Марья довольно улыбнулась. Любим опять зачерпнул ложку, ну невозможно есть! Он со вздохом отодвинул миску.
— Спасибо, хозяйка, — неслось от десятников.
«Вот ведь кобели, перед смазливой девкой стелются, что аж песок жрать готовы». К костру подошел полюбопытствовать Якун.
— Каши у вас не осталось, а то у моих безруких после бражки вчерашней погорело все, маются страдальцы? — втянул сотник ноздрями сытный дух.
— Отведай, Якуша, — предвкушая потеху, радушно пригласил Любим.
Щуча уступил свое место у костра, Якун чинно расселся, беззастенчиво разглядывая Марьяшу. Девица так же с почтением подала миску и ему.
— Я к вам теперь есть ходить буду, — зачавкал Якун, довольно улыбаясь, — даже похмелье отошло.
Любим непонимающе перевел взгляд от сотника на Марью, и тут ему все стало ясно. Злая усмешка лишь на миг осветила прекрасное лицо, но этого оказалось достаточно, чтобы Военежич прозрел — песок был только в его миске, и появился он там не случайно.
— Миски и котел пусть эта боярышня сама моет, — наградил Любим шутницу суровым взглядом, — а потом в шатер ступает сидеть, нечего по стану болтаться.
Марья и бровью не повела, с легкой улыбкой собрала посуду в пустой котел и мягкой поступью попляла мыть к реке. Мирошка, как велено, тенью побрел следом. Голодный Любим пошел догоняться от котла простых воев. «Выдрать что ли эту „боярышню“?» — раздумывал он.

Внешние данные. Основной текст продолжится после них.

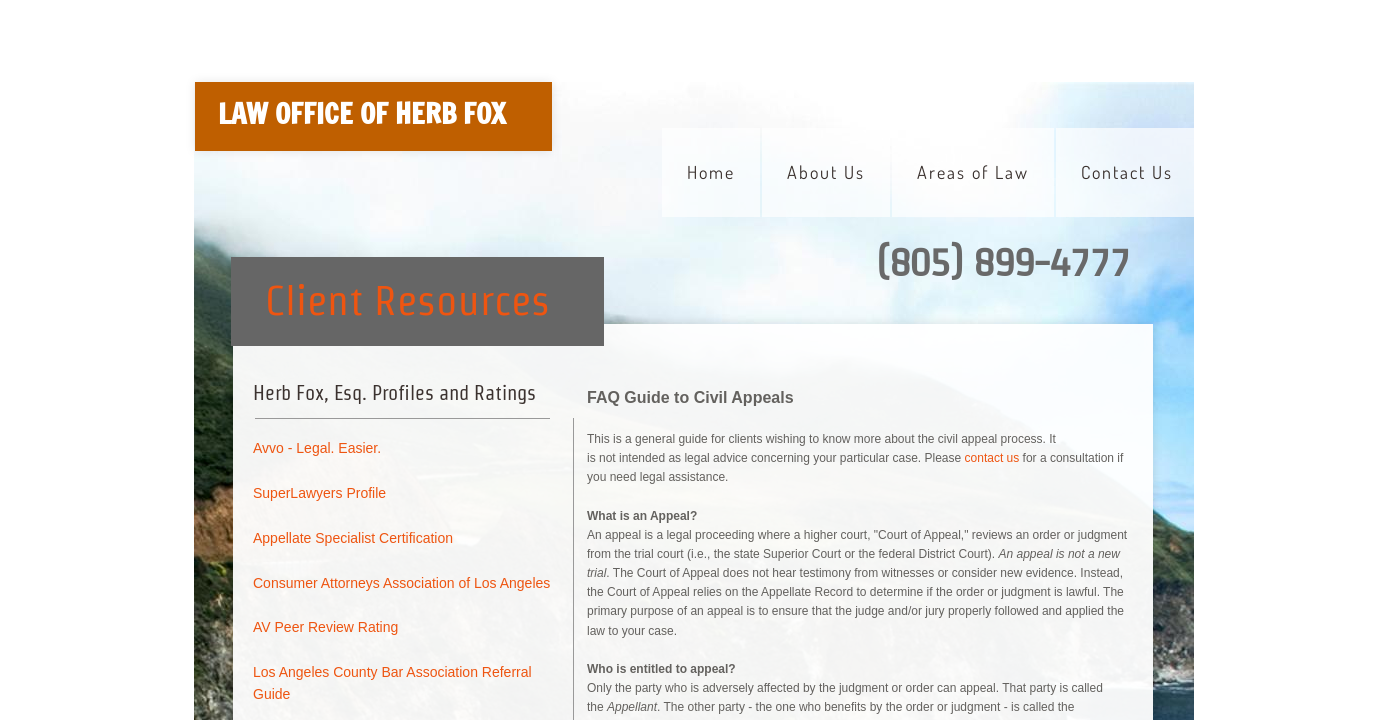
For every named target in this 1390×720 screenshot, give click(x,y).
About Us (826, 172)
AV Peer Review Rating (325, 627)
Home (711, 172)
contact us (992, 458)
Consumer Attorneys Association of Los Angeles (401, 583)
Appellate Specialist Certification (353, 538)
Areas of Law (973, 172)
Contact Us (1127, 172)
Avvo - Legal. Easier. (317, 448)
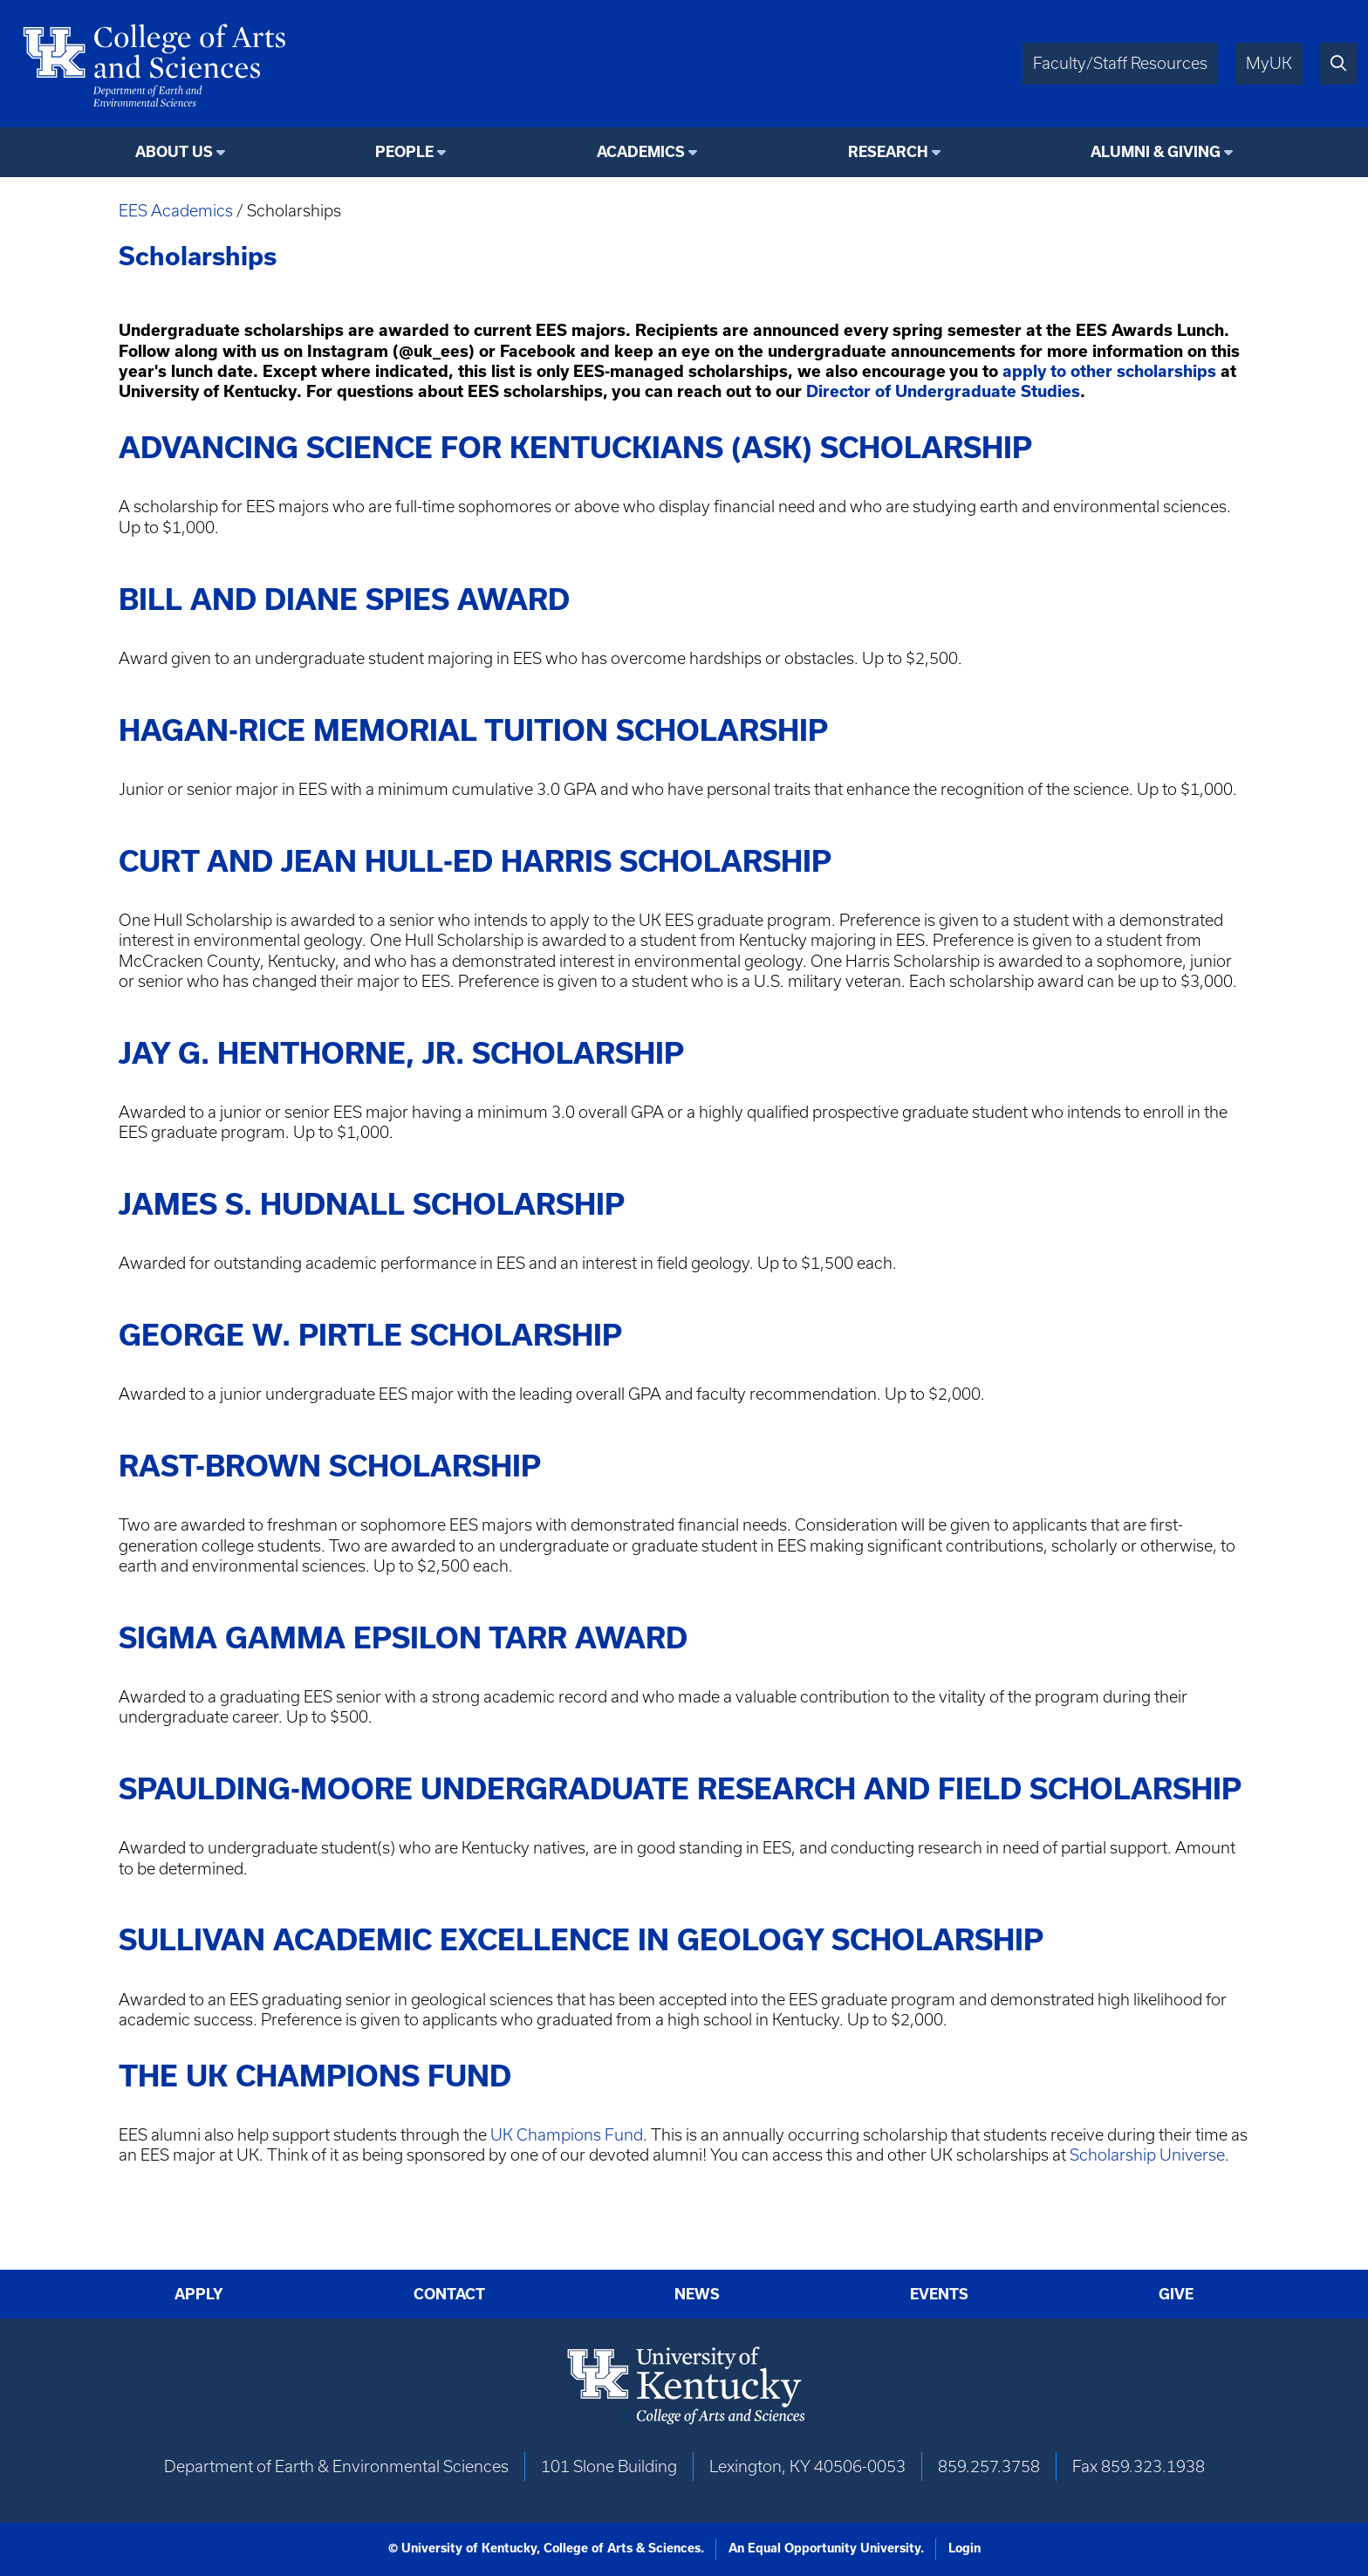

Обед был без песка, готовила она и вправду справно, но обида за утро не оставляла, да и не только за песок, Любим чувствовал скрытую враждебность, Марьяшка со всеми была мила и любезна, очень почтительна и скромна, и только по отношению к молодому воеводе позволяла дерзость и высокомерие. «Да что я ей сделал-то плохого? Пожалел, на утеху воям не пустил, пальцем не тронул, а следовало бы выдрать хорошенько, а она нос дерет! От полюбовника своего набралась гордыни, курица!»
— Вот лапотки и онучи, — хмуря брови и не глядя на девчонку, протянул Любим, — из верви принесли.
— А сапог не было? — изумленно уставилась на простую обувку Марьяша.